Your goal
All lines from the one containing "How do I perform: Click" through the end of the material below are to be printed exactly, both ends included, minus pictures.

Given entries
= Beginning of Section =

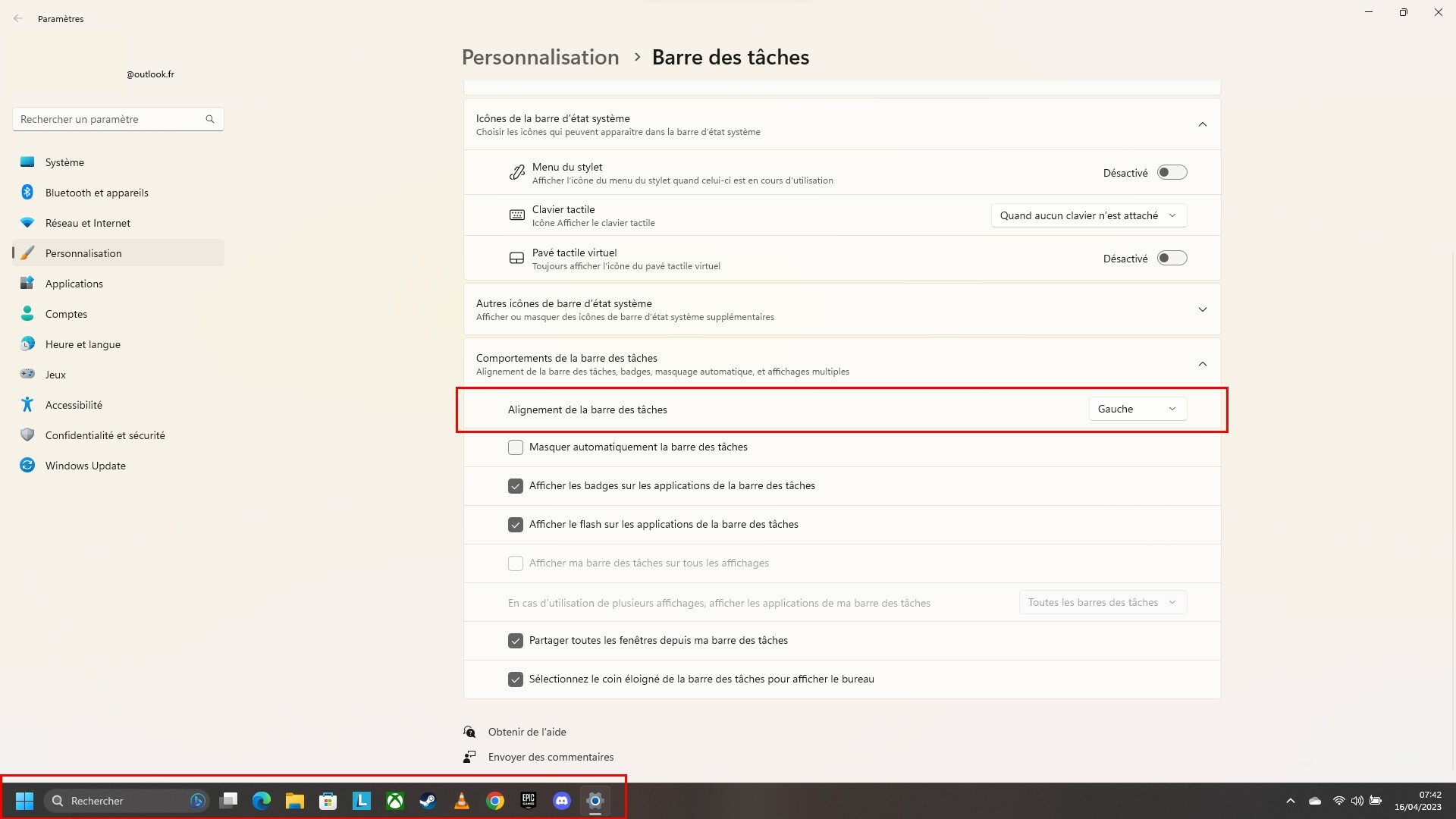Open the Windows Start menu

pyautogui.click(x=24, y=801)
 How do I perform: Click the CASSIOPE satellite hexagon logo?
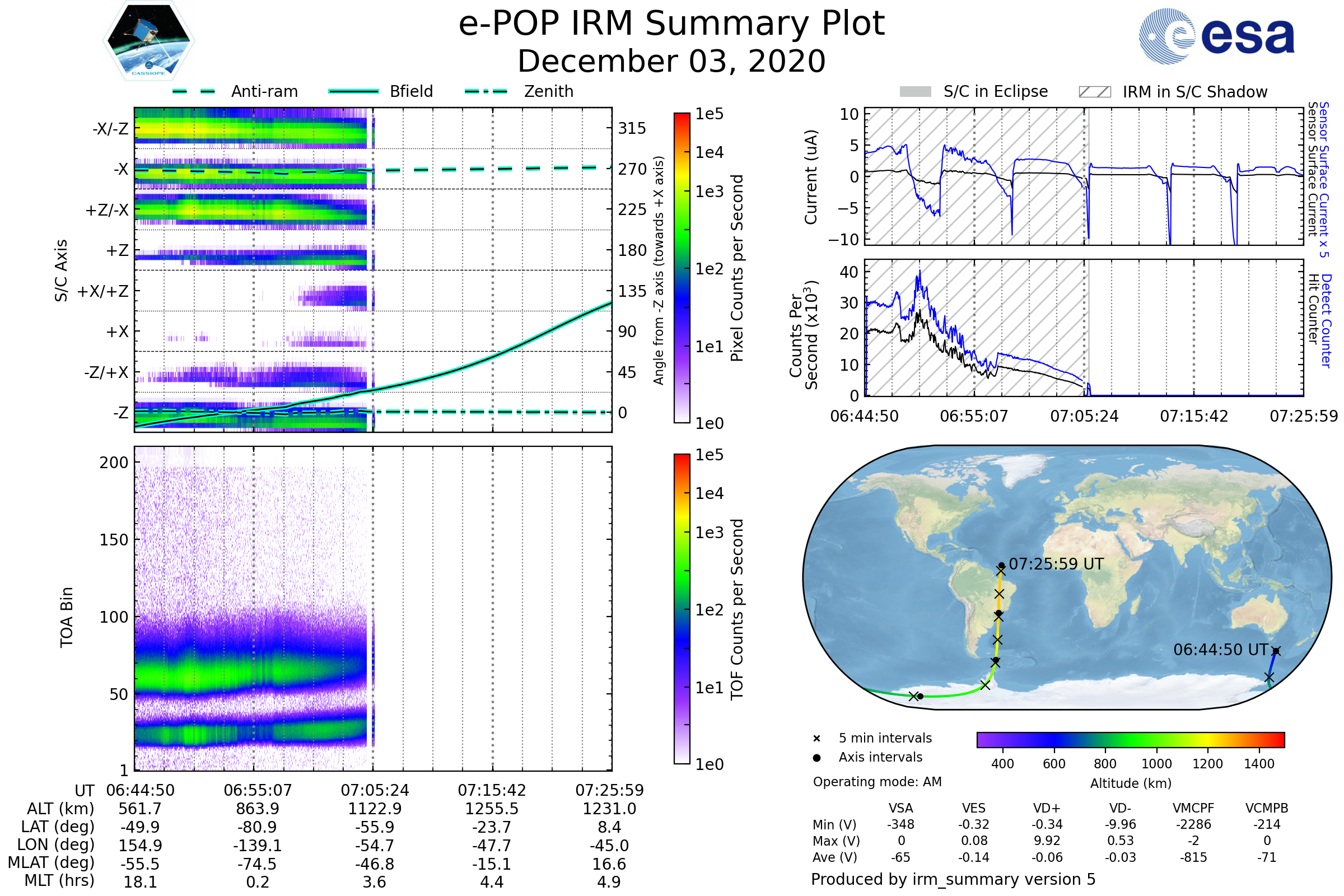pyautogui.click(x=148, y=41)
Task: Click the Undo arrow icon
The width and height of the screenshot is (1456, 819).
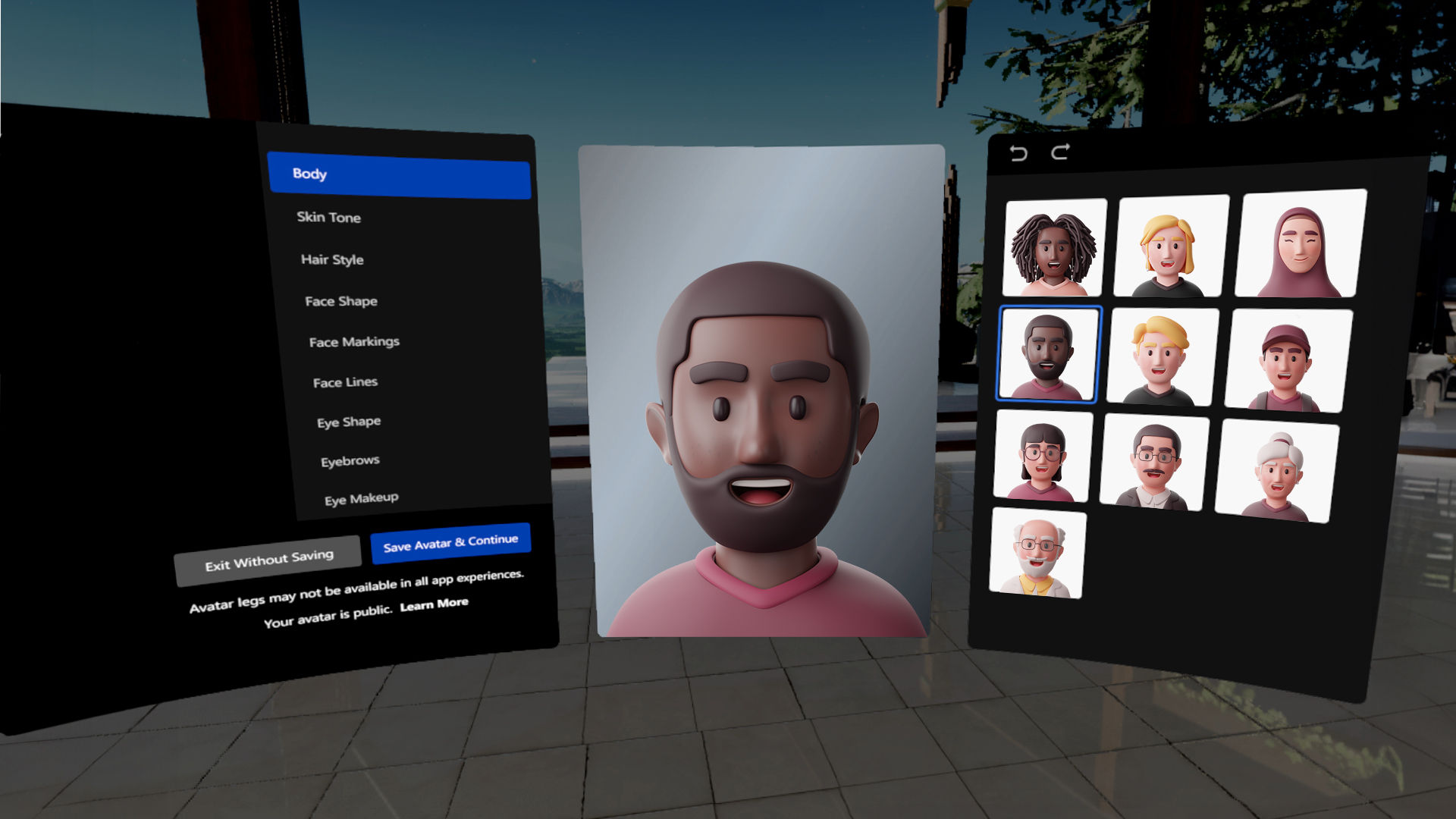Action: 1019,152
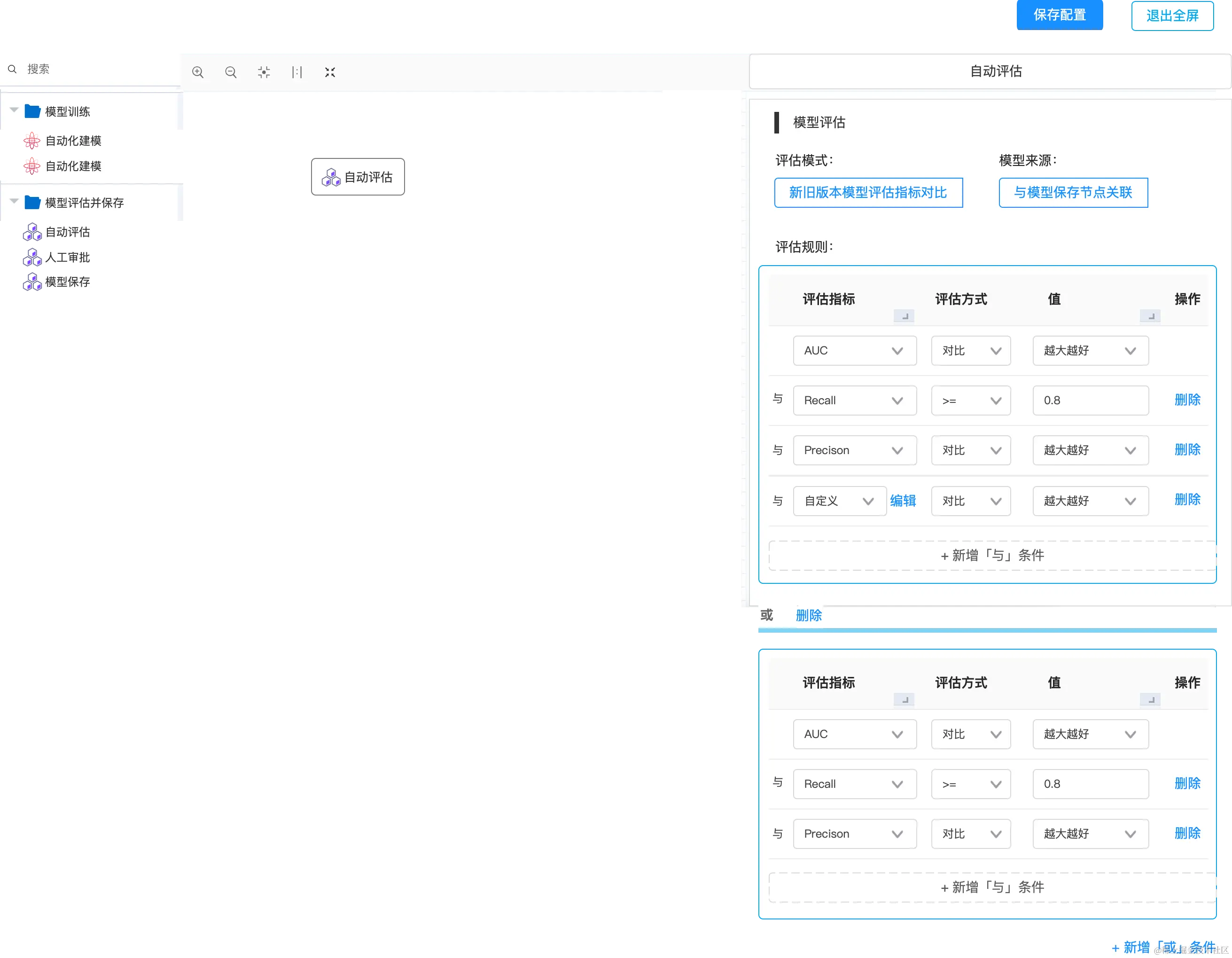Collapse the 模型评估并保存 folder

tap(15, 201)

= End of Section =

Result of this exercise
 How do I perform: Click the CASSIOPE satellite hexagon logo?
pyautogui.click(x=148, y=41)
Task: Click the Undo arrow icon
The width and height of the screenshot is (1456, 819).
Action: 1019,152
Collapse the 模型评估并保存 folder

tap(15, 201)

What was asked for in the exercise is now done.